§ **RECORDS**:
BEGIN
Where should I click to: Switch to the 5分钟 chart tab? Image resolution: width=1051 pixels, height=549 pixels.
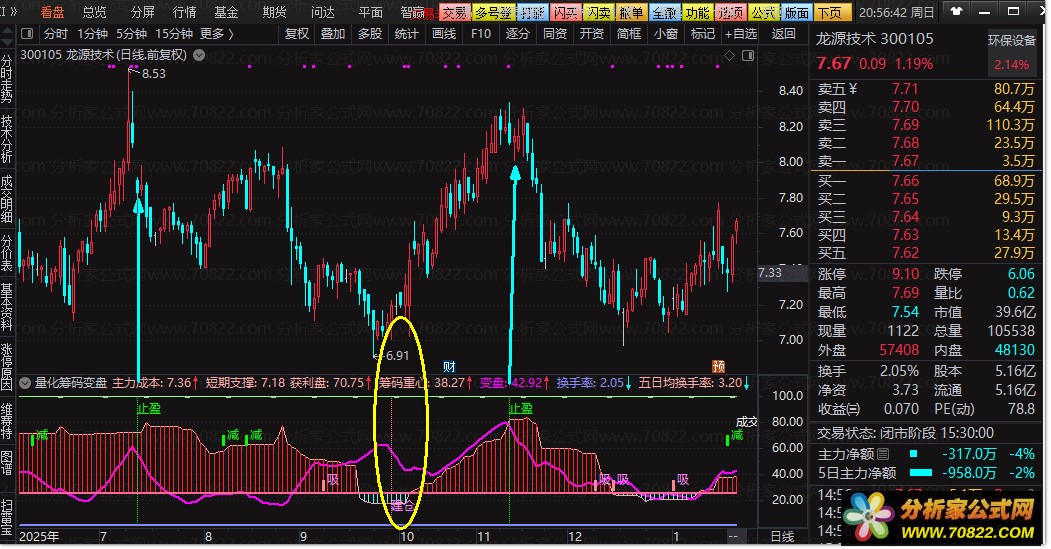click(132, 33)
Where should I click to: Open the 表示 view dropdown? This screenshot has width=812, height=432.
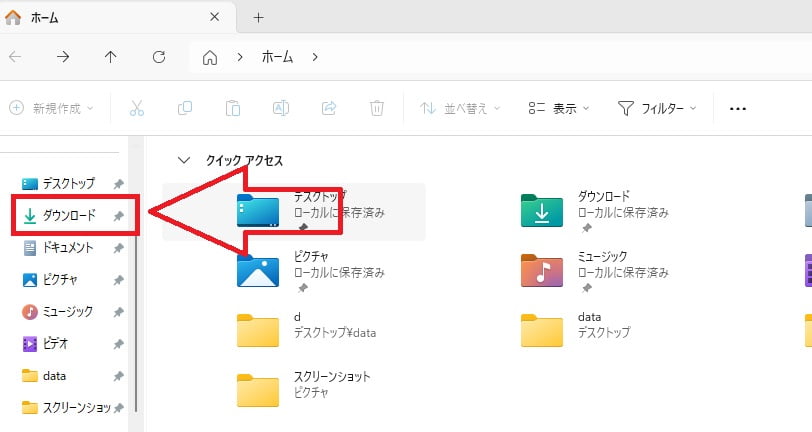click(558, 108)
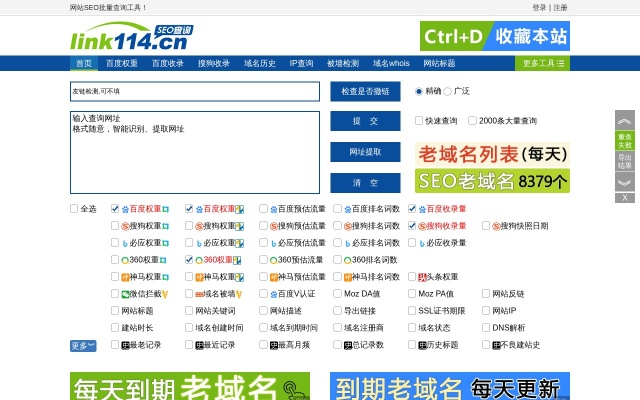
Task: Close the floating sidebar with X
Action: click(624, 197)
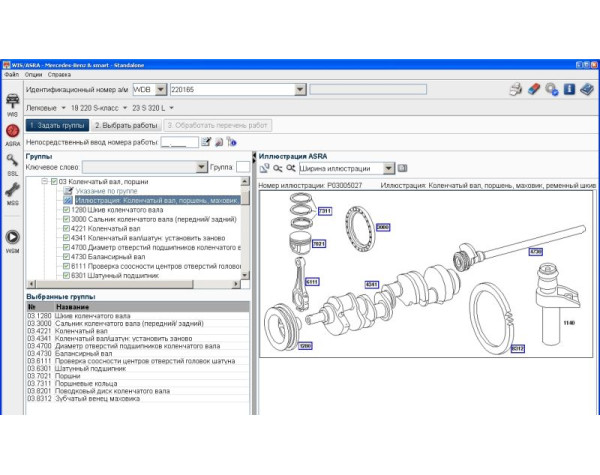600x475 pixels.
Task: Click the blue info icon
Action: [x=568, y=89]
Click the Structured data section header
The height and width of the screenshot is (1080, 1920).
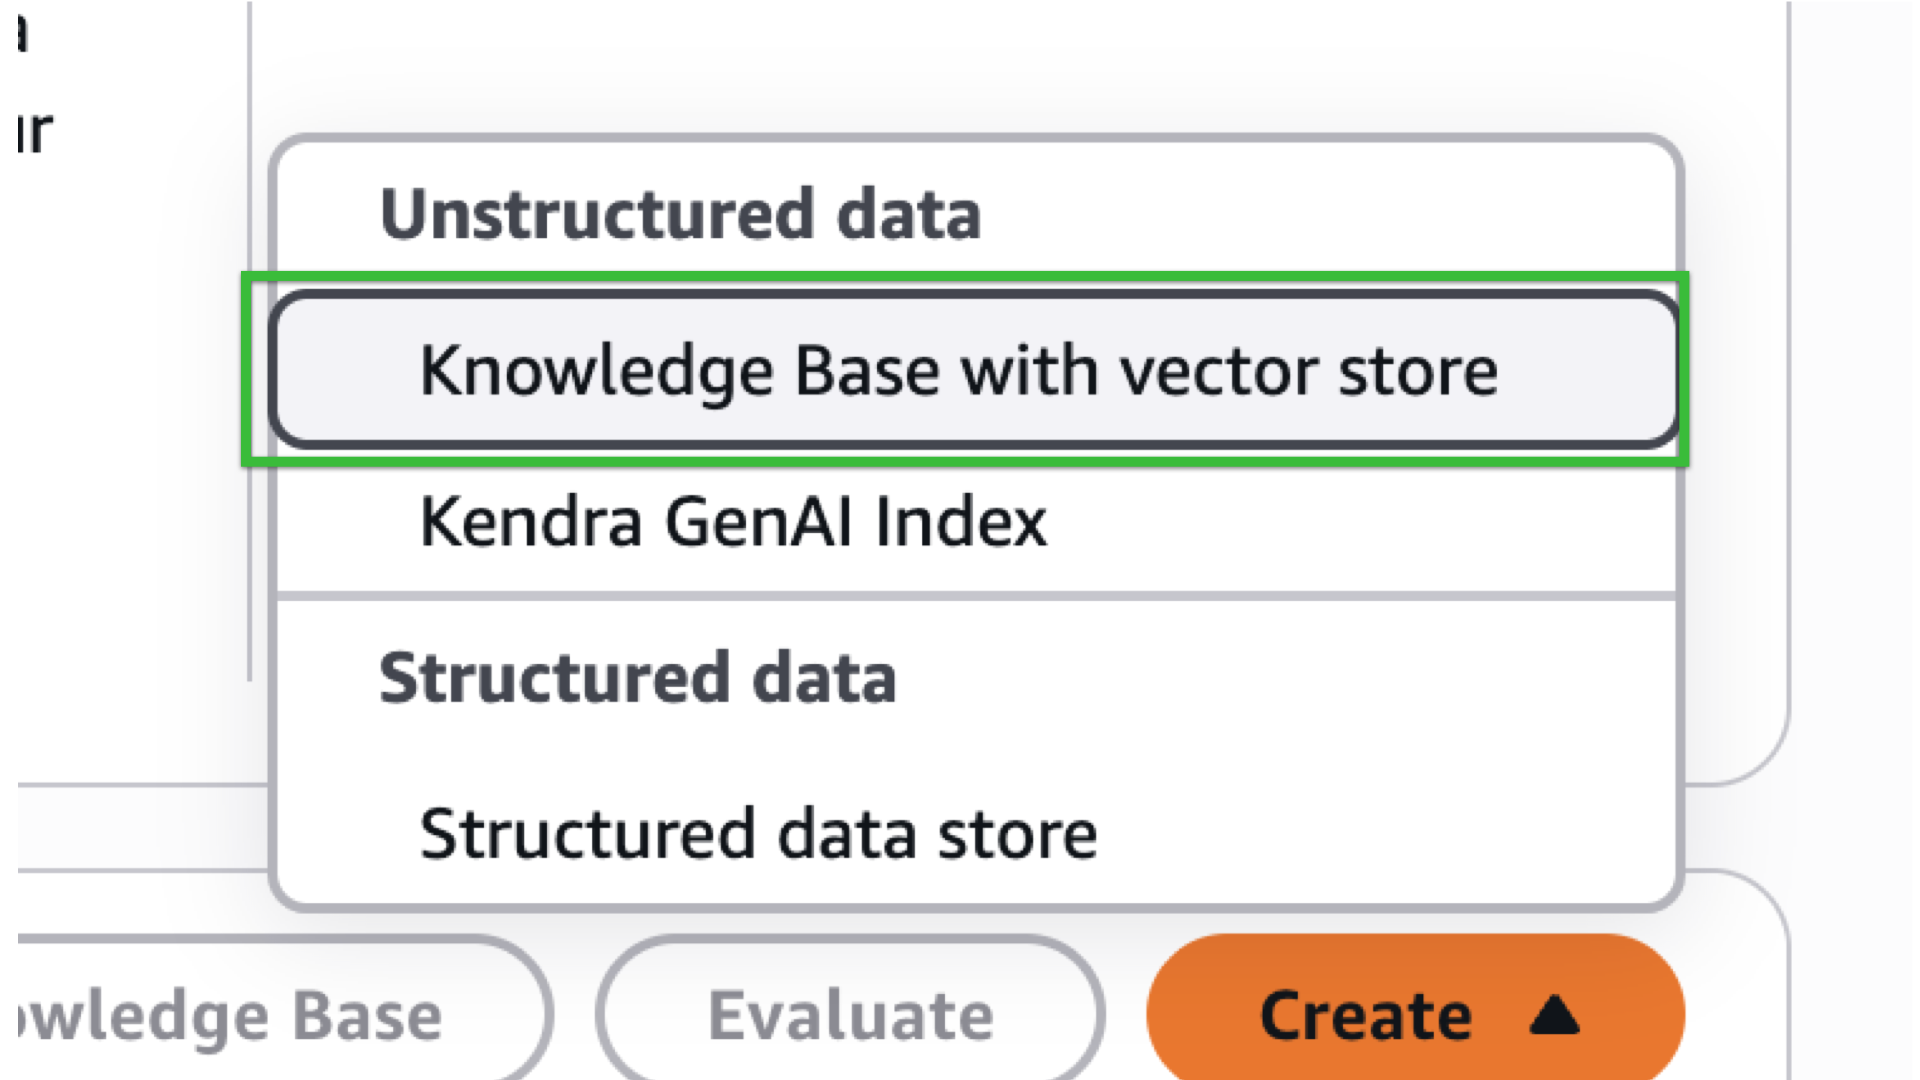(637, 678)
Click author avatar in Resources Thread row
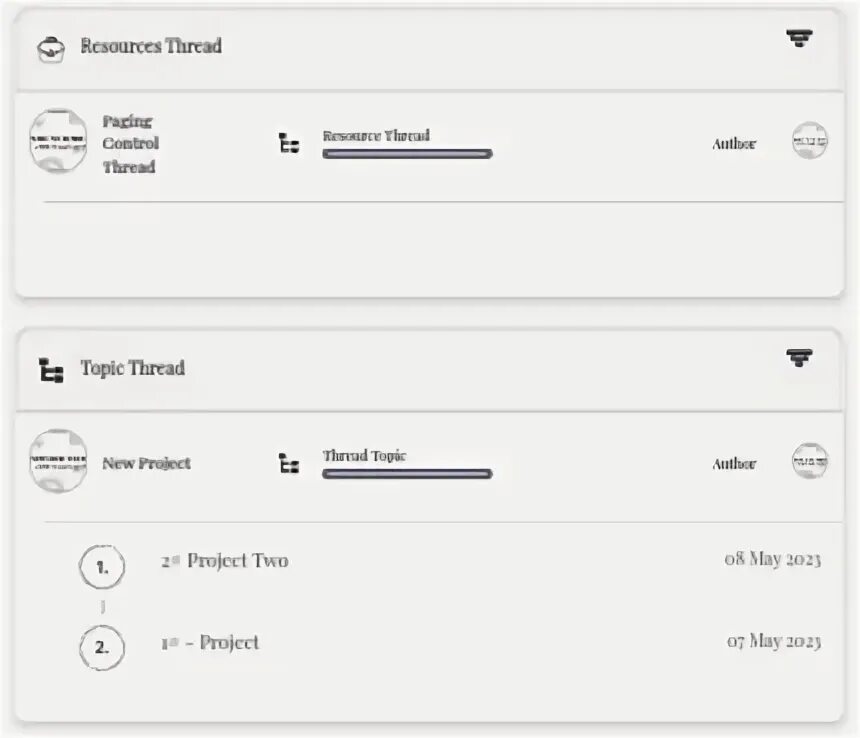Viewport: 860px width, 738px height. (x=809, y=142)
END
§ **TASK PROMPT**: Everything from the line with "Where should I click to: Open" through the last line of the listing above is to be copied exactly, both ends included, except the pictures.

§ **REPLY**:
Where should I click to: Open the 表示 view dropdown? This screenshot has width=812, height=432.
click(558, 108)
Task: Close the floating sidebar with X
Action: click(624, 197)
600x475 pixels.
Task: Click the blue info icon
Action: [x=568, y=89]
Click the Structured data section header
The height and width of the screenshot is (1080, 1920).
(637, 678)
Click author avatar in Resources Thread row
Viewport: 860px width, 738px height. (x=809, y=142)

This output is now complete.